**QUOTED PASSAGE:**
INSTRUCTION CYCLE TIMINGS
D.1. USING THE INSTRUCTION CYCLE TIMING TABLES
D.2. ARM7TDMI INSTRUCTION CYCLE TIMINGS
D.3. ARM9TDMI INSTRUCTION CYCLE TIMINGS
D.4. STRONGARM! INSTRUCTION CYCLE TIMINGS
D.5. ARM9E INSTRUCTION CYCLE TIMINGS
D.6. ARM10E INSTRUCTION CYCLE TIMINGS
This appendix lists the instruction cycle timings for some common ARM implementions. Timings can vary between different revisions of an implementation and are also affected by external events such as interrupts, memory speed, and cache misses. You should treat these numbers as a guide only and verify performance measurements on real hardware. Refer to the manufacturer’s data sheets for the latest timing information.
ARM cores use pipelined implementations. The number of cycles that an instruction takes may depend on the previous and following instructions. When you optimize code, you need to be aware of these interactions, described in the “Notes” column of the timing tables.
D.1 USING THE INSTRUCTION CYCLE TIMING TABLES
Use the following steps to calculate the number of cycles taken by an instruction:
Use Table C.3 in Appendix C to find which ARM core you are using. For example, ARM7xx parts usually contain an ARM7TDMI core; ARM9xx parts, an ARM9TDMI core; and ARM9xxE, parts an ARM9E core.
Find the table in this appendix for the ARM core you are using.

**EXERCISE INSTRUCTIONS:** Return the stretch of the ARM instruction cycle timings text from "ARM cores use" through "the ARM core you are using.", copied word for word.

**DATA PROVIDED:**

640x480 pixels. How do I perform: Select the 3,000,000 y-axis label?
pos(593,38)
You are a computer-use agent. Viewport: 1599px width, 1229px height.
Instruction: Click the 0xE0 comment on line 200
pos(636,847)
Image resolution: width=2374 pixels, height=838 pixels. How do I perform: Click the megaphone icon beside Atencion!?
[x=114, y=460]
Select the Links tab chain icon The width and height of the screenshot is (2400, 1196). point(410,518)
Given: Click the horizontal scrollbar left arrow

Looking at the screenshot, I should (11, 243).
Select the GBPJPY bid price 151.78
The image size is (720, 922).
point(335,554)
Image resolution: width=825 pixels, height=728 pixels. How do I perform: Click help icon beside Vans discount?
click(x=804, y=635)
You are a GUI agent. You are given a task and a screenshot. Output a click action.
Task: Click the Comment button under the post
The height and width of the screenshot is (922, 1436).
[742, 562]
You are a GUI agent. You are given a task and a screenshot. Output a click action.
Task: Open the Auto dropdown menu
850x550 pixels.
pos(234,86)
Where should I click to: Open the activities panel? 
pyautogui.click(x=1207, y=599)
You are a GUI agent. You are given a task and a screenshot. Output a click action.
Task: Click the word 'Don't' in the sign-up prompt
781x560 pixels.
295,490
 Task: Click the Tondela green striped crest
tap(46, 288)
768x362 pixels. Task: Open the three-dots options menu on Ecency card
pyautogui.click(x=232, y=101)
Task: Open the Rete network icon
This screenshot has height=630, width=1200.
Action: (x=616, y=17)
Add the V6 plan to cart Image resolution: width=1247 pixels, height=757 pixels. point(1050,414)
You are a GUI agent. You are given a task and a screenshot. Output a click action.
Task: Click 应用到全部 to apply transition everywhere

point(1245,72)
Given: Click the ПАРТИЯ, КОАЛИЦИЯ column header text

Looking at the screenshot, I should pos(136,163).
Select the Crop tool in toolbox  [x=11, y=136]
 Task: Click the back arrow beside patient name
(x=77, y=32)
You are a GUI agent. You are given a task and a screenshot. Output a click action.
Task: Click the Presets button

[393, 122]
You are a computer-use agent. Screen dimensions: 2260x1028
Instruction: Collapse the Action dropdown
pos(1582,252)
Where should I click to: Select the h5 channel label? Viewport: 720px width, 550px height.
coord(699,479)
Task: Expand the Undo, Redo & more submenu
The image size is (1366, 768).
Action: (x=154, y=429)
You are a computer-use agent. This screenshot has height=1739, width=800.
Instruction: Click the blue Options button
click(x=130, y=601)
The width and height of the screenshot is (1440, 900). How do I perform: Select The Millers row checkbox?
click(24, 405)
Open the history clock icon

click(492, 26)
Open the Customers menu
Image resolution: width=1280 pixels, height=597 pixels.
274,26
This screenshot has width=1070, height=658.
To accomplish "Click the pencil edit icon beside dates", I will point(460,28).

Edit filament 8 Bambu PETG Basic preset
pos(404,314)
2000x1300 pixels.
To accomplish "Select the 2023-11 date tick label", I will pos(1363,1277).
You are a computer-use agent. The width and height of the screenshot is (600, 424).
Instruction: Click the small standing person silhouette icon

**REPLY TO THE TASK:**
ARM cores use pipelined implementations. The number of cycles that an instruction takes may depend on the previous and following instructions. When you optimize code, you need to be aware of these interactions, described in the “Notes” column of the timing tables.
D.1 USING THE INSTRUCTION CYCLE TIMING TABLES
Use the following steps to calculate the number of cycles taken by an instruction:
Use Table C.3 in Appendix C to find which ARM core you are using. For example, ARM7xx parts usually contain an ARM7TDMI core; ARM9xx parts, an ARM9TDMI core; and ARM9xxE, parts an ARM9E core.
Find the table in this appendix for the ARM core you are using.